EXERCISE DIRECTIONS -
Repeat the lines of the listing below word for word, from the line with "product title link" to the line with "click(331, 597)", including both of those lines. Give only those lines.

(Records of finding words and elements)

####################

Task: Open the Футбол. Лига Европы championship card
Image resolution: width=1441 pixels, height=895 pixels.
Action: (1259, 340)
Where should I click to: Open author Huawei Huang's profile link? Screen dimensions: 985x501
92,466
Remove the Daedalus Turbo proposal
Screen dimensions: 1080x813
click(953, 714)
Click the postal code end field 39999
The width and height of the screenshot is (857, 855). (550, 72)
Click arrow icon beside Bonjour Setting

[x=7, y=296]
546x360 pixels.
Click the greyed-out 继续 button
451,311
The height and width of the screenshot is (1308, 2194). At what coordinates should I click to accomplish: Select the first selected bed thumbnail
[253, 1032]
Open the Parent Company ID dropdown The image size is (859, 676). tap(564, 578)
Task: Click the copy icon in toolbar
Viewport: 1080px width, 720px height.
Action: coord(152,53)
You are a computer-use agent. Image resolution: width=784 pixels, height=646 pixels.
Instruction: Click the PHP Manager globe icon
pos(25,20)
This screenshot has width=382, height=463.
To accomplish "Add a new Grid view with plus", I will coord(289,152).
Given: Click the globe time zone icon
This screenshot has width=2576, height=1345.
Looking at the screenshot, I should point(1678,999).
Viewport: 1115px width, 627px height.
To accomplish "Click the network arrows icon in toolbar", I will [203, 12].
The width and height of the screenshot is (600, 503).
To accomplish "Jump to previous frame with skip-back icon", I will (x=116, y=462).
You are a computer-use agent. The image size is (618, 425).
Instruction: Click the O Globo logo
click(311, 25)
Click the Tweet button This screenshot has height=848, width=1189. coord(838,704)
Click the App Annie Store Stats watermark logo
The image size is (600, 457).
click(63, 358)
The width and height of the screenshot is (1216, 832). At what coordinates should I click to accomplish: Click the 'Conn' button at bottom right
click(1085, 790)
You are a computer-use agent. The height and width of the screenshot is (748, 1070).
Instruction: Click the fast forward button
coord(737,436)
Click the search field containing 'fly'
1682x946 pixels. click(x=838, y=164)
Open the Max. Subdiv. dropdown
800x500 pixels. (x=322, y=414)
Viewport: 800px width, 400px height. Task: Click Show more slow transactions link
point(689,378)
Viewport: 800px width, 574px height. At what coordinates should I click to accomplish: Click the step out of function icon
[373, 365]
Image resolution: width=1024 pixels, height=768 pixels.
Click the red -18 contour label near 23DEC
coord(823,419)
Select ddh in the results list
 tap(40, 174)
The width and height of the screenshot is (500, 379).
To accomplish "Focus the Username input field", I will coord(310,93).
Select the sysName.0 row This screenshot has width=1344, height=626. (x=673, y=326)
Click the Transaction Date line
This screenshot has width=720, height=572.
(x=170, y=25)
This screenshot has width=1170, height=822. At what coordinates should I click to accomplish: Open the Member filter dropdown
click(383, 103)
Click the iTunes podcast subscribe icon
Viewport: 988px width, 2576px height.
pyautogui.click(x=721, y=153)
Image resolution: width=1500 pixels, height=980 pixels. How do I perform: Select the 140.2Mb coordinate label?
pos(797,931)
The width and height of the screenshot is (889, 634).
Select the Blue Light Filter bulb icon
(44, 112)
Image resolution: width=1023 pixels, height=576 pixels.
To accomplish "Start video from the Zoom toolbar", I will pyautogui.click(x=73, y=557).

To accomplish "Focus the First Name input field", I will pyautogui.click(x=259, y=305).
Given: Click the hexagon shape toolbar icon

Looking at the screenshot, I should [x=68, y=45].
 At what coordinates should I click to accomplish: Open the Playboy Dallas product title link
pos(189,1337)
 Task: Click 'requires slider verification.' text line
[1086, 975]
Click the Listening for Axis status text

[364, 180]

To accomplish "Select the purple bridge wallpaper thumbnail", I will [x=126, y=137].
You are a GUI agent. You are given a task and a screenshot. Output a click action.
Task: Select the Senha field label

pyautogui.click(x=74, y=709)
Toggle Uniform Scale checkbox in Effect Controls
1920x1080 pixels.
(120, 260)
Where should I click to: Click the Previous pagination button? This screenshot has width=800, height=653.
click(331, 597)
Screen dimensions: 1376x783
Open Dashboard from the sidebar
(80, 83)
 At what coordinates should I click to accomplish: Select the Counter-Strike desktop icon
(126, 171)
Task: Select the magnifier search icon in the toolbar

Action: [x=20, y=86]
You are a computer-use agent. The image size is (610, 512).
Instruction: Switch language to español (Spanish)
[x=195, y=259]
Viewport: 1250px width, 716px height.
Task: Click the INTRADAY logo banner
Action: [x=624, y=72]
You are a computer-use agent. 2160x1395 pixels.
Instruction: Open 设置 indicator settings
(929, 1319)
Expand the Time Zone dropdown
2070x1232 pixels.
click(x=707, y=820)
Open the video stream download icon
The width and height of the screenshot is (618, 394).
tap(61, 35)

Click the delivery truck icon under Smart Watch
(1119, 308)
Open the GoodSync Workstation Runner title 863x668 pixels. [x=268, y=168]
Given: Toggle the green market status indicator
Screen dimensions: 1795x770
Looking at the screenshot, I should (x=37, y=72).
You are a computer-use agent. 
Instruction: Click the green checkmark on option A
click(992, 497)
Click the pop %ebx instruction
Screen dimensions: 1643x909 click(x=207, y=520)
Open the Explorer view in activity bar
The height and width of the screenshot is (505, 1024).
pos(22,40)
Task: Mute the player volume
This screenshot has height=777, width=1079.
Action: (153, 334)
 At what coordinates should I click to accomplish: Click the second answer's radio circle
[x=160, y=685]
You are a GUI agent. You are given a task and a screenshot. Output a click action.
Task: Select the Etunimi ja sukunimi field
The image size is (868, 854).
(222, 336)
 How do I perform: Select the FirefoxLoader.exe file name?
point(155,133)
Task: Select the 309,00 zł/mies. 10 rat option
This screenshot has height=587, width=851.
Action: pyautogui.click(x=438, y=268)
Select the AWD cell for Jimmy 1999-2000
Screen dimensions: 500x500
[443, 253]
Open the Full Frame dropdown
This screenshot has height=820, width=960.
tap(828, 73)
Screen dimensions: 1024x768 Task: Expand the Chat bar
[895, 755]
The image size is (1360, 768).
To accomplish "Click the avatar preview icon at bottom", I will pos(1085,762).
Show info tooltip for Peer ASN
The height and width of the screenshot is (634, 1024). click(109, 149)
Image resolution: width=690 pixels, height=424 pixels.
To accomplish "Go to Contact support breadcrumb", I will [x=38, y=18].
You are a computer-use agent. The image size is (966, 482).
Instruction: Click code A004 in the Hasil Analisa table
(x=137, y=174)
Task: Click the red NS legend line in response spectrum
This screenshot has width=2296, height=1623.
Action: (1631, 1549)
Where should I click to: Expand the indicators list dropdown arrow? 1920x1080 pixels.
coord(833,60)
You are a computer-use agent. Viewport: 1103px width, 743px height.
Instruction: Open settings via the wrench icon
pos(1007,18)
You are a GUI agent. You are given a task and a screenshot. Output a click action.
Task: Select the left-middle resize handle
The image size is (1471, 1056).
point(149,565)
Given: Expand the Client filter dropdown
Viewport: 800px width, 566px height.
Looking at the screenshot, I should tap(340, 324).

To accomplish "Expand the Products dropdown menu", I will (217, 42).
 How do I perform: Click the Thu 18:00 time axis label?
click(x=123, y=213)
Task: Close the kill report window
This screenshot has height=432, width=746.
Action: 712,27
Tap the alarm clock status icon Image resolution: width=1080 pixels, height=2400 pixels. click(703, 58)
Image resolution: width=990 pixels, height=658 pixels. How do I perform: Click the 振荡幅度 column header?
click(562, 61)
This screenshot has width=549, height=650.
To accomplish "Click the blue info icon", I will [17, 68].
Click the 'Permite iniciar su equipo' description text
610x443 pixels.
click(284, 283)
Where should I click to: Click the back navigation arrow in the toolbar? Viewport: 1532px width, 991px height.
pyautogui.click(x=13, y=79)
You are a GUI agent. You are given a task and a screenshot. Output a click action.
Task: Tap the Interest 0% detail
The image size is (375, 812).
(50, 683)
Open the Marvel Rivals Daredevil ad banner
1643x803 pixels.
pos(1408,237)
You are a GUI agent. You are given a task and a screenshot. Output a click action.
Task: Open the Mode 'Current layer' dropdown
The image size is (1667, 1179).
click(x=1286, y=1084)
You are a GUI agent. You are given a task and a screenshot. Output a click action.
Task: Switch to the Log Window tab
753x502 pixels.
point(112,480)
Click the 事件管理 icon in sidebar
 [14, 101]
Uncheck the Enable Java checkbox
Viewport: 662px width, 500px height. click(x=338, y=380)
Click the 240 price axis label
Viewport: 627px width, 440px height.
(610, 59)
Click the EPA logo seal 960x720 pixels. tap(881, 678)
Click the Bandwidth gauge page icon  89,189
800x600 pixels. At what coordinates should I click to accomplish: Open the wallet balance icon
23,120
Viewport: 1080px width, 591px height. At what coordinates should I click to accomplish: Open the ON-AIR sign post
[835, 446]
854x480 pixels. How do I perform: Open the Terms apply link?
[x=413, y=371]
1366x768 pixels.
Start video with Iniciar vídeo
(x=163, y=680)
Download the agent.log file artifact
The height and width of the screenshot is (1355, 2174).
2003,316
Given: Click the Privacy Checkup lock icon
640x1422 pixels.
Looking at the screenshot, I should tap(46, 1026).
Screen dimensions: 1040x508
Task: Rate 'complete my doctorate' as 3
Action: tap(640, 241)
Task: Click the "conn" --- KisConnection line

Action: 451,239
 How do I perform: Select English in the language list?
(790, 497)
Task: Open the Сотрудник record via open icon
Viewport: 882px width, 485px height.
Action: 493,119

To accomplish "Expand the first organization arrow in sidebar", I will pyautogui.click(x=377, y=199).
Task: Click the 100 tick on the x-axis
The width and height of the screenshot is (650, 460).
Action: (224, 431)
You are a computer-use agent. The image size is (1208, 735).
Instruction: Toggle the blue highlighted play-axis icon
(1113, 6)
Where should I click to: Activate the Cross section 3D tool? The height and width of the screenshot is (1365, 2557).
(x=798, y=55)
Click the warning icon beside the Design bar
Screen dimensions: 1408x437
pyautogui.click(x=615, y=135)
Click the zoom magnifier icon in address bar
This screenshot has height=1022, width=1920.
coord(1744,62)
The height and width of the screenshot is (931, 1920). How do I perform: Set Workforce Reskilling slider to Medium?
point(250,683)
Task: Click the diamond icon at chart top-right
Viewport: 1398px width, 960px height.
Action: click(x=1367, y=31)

####################

RESULT OF THIS EXERCISE -
 At what coordinates should I click to accomplish: Open the Playboy Dallas product title link
pos(189,1337)
 Task: Click 'requires slider verification.' text line
[1086, 975]
Click the Listening for Axis status text

[364, 180]

To accomplish "Select the purple bridge wallpaper thumbnail", I will [x=126, y=137].
You are a GUI agent. You are given a task and a screenshot. Output a click action.
Task: Select the Senha field label

pyautogui.click(x=74, y=709)
Toggle Uniform Scale checkbox in Effect Controls
1920x1080 pixels.
(120, 260)
Where should I click to: Click the Previous pagination button? This screenshot has width=800, height=653.
click(331, 597)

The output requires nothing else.